> Exercise details
Return every line of the data below that contains the word "Open".

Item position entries
━━━━━━━━━━━━━━━━

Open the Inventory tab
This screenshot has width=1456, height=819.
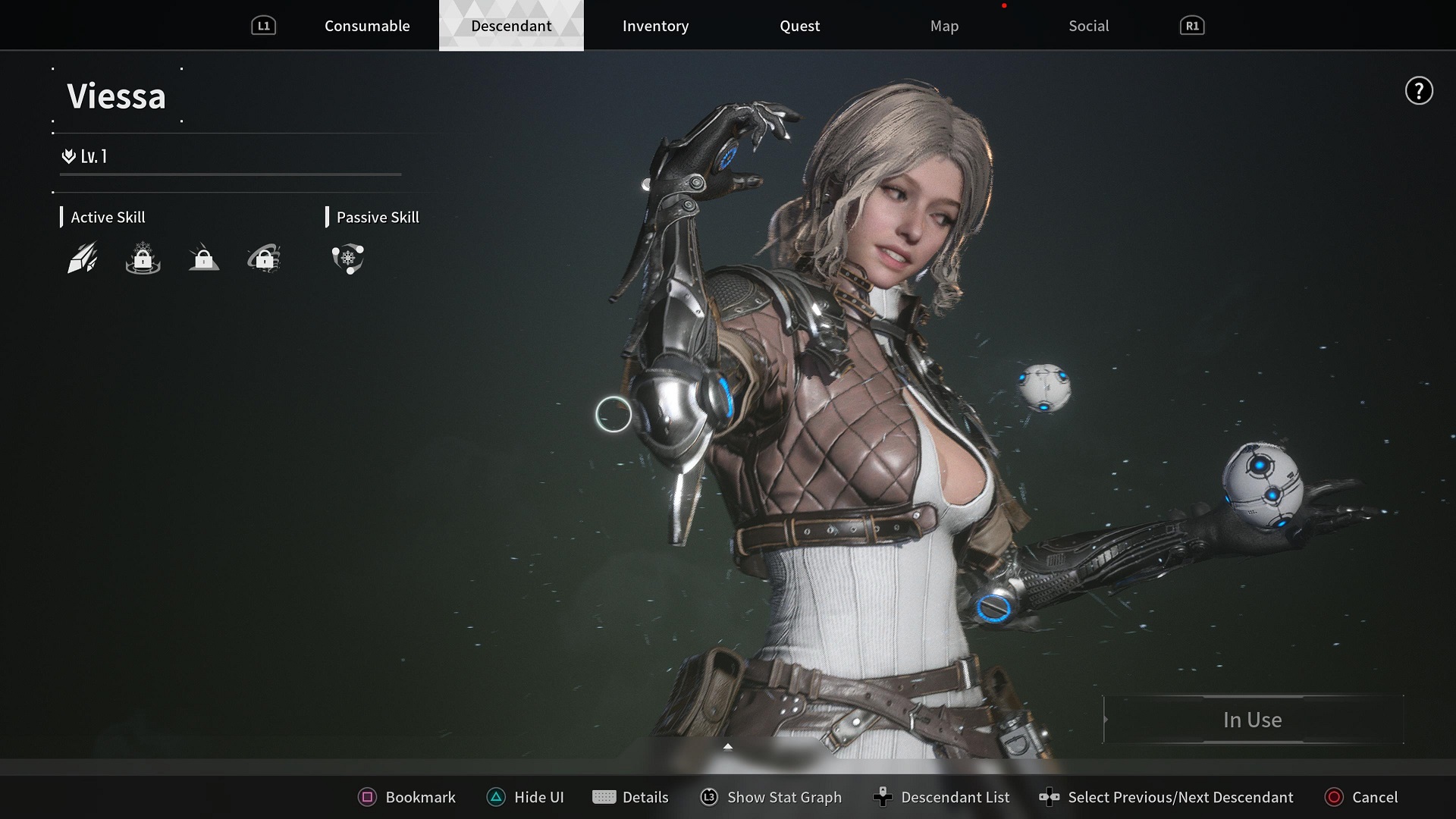[x=655, y=26]
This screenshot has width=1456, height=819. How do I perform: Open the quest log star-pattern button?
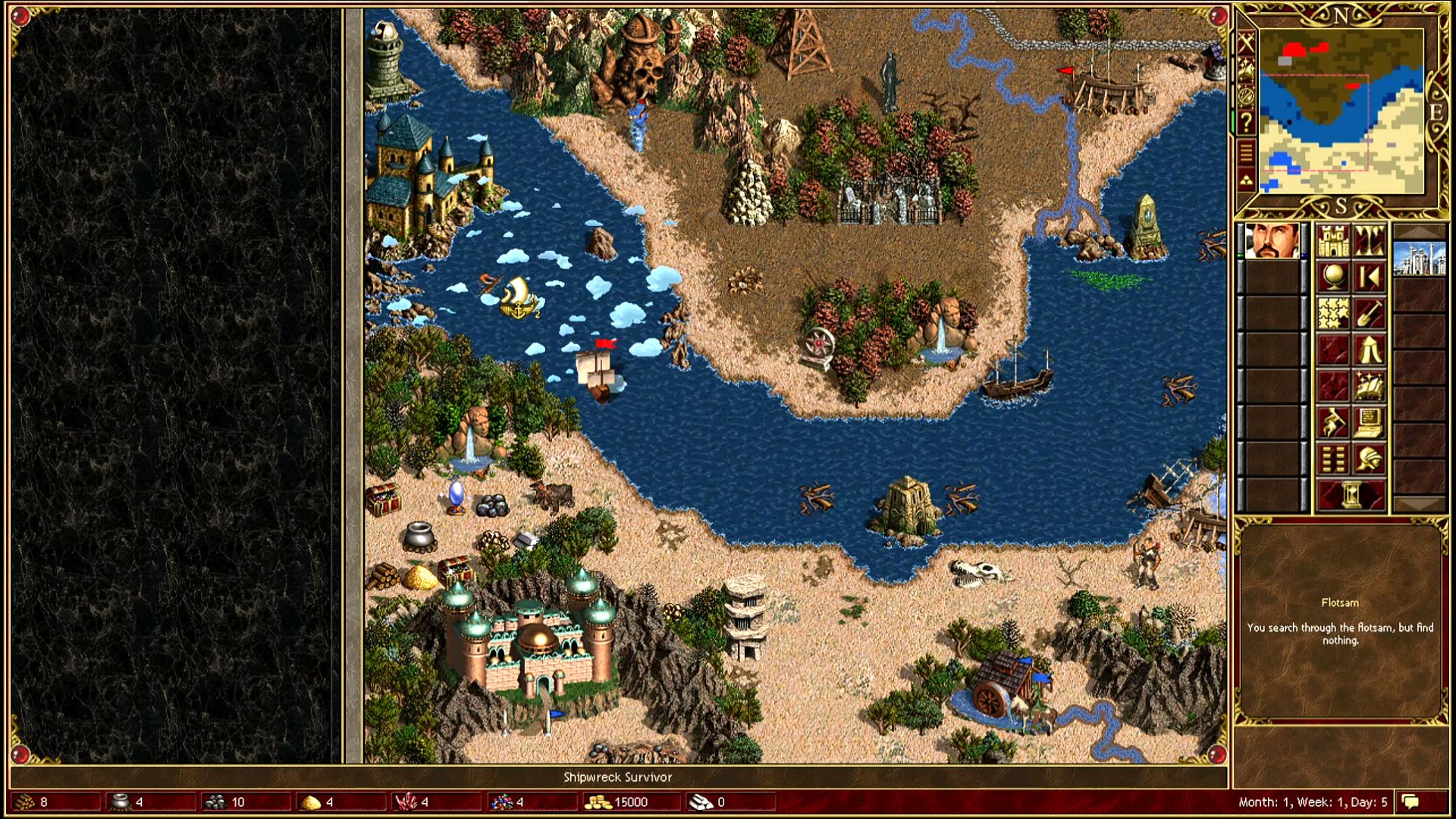pyautogui.click(x=1332, y=314)
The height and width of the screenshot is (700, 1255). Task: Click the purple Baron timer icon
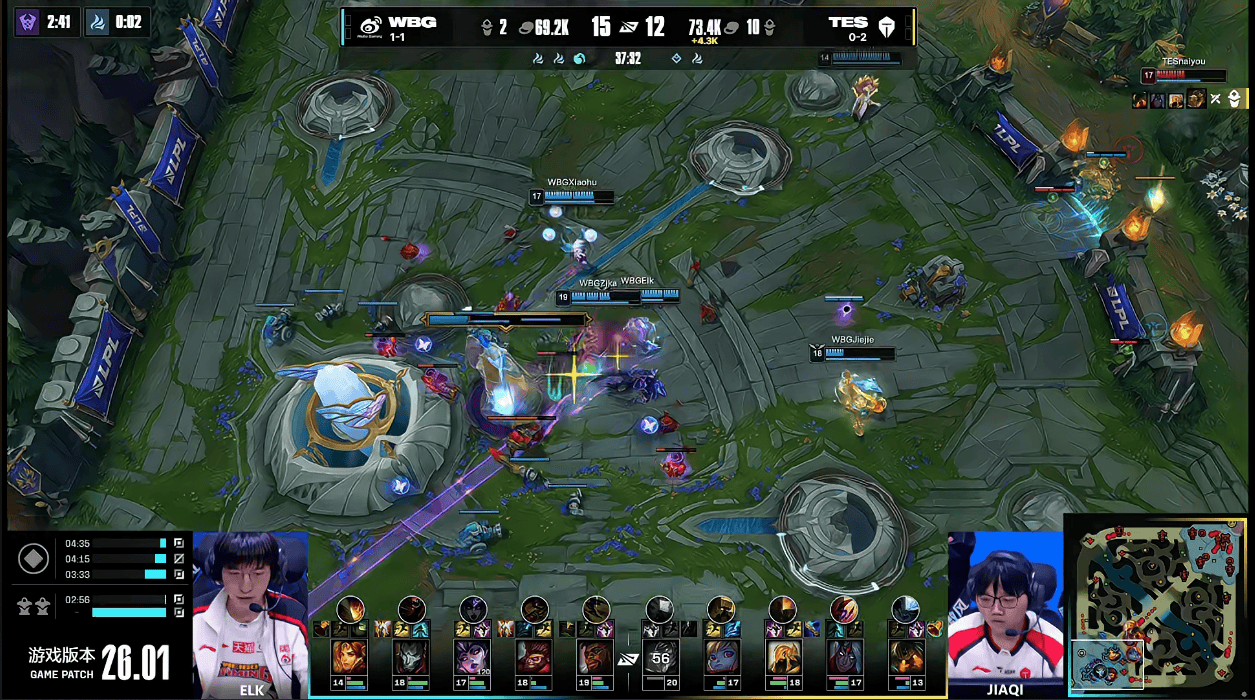click(28, 21)
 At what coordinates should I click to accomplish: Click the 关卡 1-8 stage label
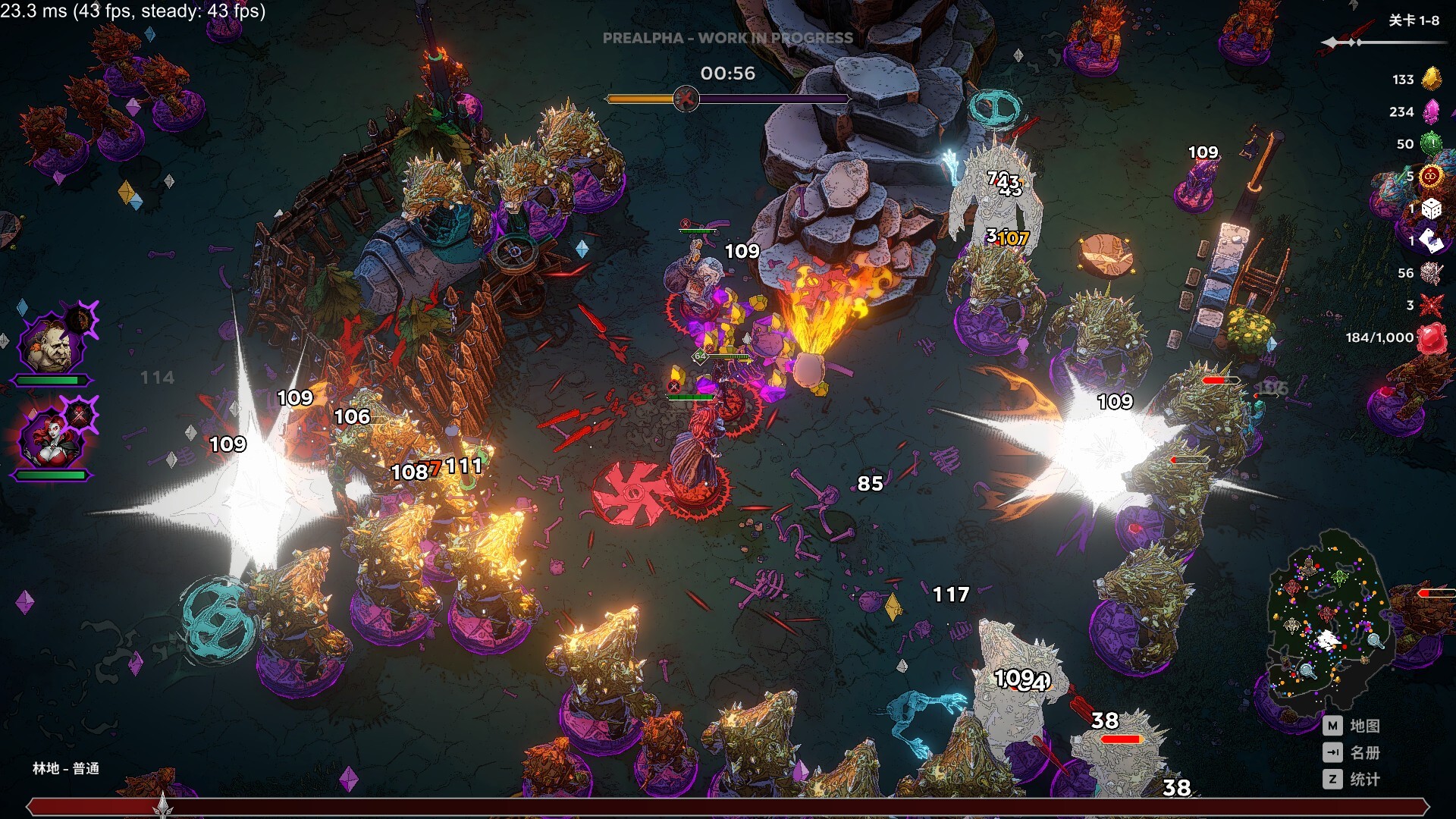click(x=1414, y=21)
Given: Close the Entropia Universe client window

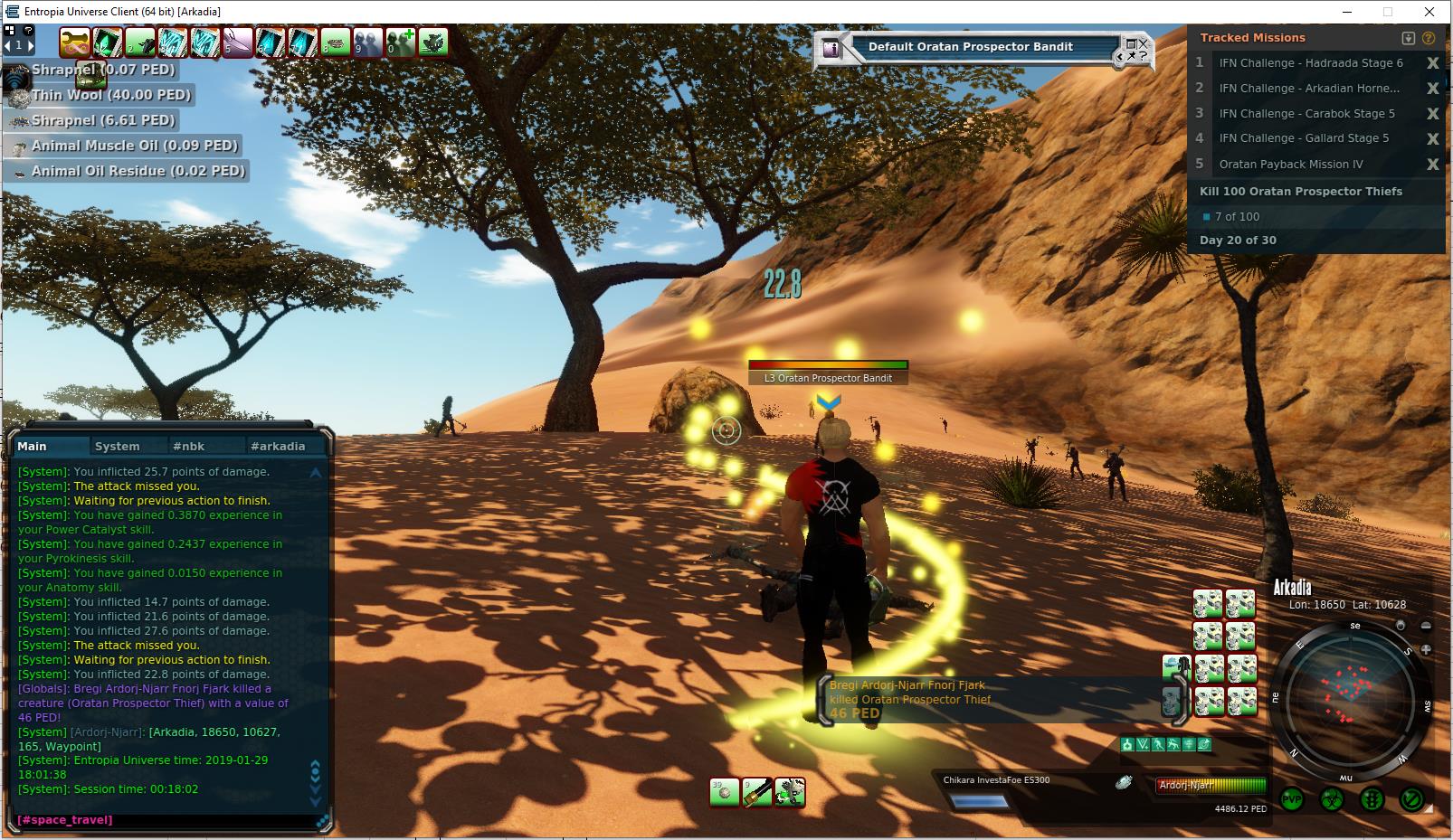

━━━━━━━━━━━━━━━━

> Final answer
Open the Inventory tab
This screenshot has width=1456, height=819. How do I perform: Open the quest log star-pattern button?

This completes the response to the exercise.